# Old Mclean Steam Saw Mill!



## parrisw (Aug 17, 2009)

Took a tour of this saw mill the other day, is in the Alberni Vally in British Columbia Canada. It is a old Steam Powered Saw mill, that was last used in 1969 I think. Now today it runs again, cutting timber for a heritage attraction, and they now actually sell lumber from it, I assume the proceeds go to pay to keep it running. Very interesting history here. You can go here to read about it, I think there is even a video of it. http://www.alberniheritage.com/mclean-mill/welcome-mclean-steam-sawmill

And the way we got up there was to take a ride on a old Steam train that was built in 1929, and restored and put into service in 2001. Here. http://www.alberniheritage.com/alberni-pacific-railway/welcome-alberni-pacific-steam-railway

Here are some pics. 


Log coming out of the log pond, being winched up into the mill






Log bunk, and big blades, bottom blade is 50" and top is 54" I think. 





Log being loaded onto the bunk.





View of Blades.





Going to first cut.


----------



## parrisw (Aug 17, 2009)

Measuring device, not sure on how the scale works.





In the cut.





End of the cut.





Log rotated.





Adjusting the cut, the lever in his left had, he pumps it which turns some gears, and it acts like a ratchet, and the log gets jacked out.


----------



## parrisw (Aug 17, 2009)

Other side slab being cut off.





Slabwood going out.





Lumber going out.





Nice big timber!





Lumber going out.


----------



## parrisw (Aug 17, 2009)

View from back of mill.





Lumber Yard.





Old Log truck with load of Cedar.


----------



## parrisw (Aug 17, 2009)

Here is a youtube vid

http://www.youtube.com/watch?v=jXMDlxY1fQQ&feature=PlayList&p=F1B8967AE70C5839&playnext=1&playnext_from=PL&index=11


----------



## Freehand (Aug 17, 2009)

Nice thread ,Parrisw.

Rep sent.


----------



## 394xp4me (Aug 17, 2009)

Good stuff.



Rich


----------



## gink595 (Aug 17, 2009)

Great thread!! I seen a steam powered saw mill in action at a steam engine show this past weekend, the old stuff is neat to see


----------



## parrisw (Aug 17, 2009)

Ya, its very cool. The sounds are awesome!!! And I really love the History part of it as well.


----------



## Cantdog (Aug 17, 2009)

*Steam Mill*

Exxcellent!!! And left handed to boot!!!

Good thread!! Thanks


----------



## wigglesworth (Aug 17, 2009)

Thanks for sharing that. I would love to see that in action. Good post.


----------



## Brmorgan (Aug 17, 2009)

Excellent, thanks a bunch for the pics. My aunt & uncle literally just got back from a trip across Vancouver Island to Tofino a week ago, and my uncle insisted they stop to take the tour thru the mill. He didn't take any pics though!  He told me all about it at any rate. I haven't been down that way for 14 years, I think, but I'm definitely stopping in there next time.

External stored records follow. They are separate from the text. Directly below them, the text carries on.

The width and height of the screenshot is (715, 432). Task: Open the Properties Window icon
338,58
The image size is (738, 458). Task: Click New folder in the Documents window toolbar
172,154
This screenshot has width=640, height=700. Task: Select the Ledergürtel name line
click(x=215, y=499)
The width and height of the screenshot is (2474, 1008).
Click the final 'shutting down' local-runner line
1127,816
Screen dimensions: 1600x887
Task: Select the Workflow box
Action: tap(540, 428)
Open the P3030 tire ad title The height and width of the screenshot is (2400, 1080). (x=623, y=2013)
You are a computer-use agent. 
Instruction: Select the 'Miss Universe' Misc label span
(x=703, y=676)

I like how it's so quiet compared to an electric mill - you wouldn't be able to hear yourself scream standing ten feet away from an electric headrig. 

In many ways I think steam engines are a fair bit more complicated than internal combustion engines, especially when it came to powering mills and other industry. It would've taken some serious engineering to figure out that rat's-nest of belts and pulleys in the basement!


----------



## forestryworks (Aug 17, 2009)

that's pretty damn cool.

thanks for sharing the pics.

looks like a good summer vacation for next summer.


----------



## wavefreak (Aug 17, 2009)

Cool stuff. That's a scary thing, that big old blade spinning around.


----------



## Brmorgan (Aug 17, 2009)

forestryworks said:


> that's pretty damn cool.
> 
> thanks for sharing the pics.
> 
> looks like a good summer vacation for next summer.



From where you are, you could do a whole tour of steam mills on your way up to this one. There are a few on the West Coast that are operated as tourist attractions.


----------



## Rookie1 (Aug 17, 2009)

Very cool Parris Im jealous. Is it close to your house? Nice pics.


----------



## larman (Aug 17, 2009)

Measuring device, not sure on how the scale works.
tells the sawer how much of the log is left to saw 
i dont know if this make seance or not but cutting 
cants 3.5 in the magice numbers are 3.5 ,7.25,11,
14.75,18.5,and so on and cutting lumber we alwas 
left a 3.5 or 1.5 pending on what we was cutting
math skills was al was amust and plan a head to 
end up with 1.5 or 3.5. the pic shows me that he 
has about 20" left must of been a 24" or 26" log to
start with sorry just had to rabblegrew up around
an old mill and cut a lot of grade and farm lumber
oh btw cool pics


----------



## deeker (Aug 17, 2009)

Great thread/pics.

Which begs for more.

Kevin


----------



## outdoorlivin247 (Aug 17, 2009)

gink595 said:


> Great thread!! I seen a steam powered saw mill in action at a steam engine show this past weekend, the old stuff is neat to see



Where were you at?...


----------



## smithie55 (Aug 17, 2009)

Great post,
I'm jealous of the guys in the pictures
Thanks


----------



## parrisw (Aug 17, 2009)

wigglesworth said:


> Thanks for sharing that. I would love to see that in action. Good post.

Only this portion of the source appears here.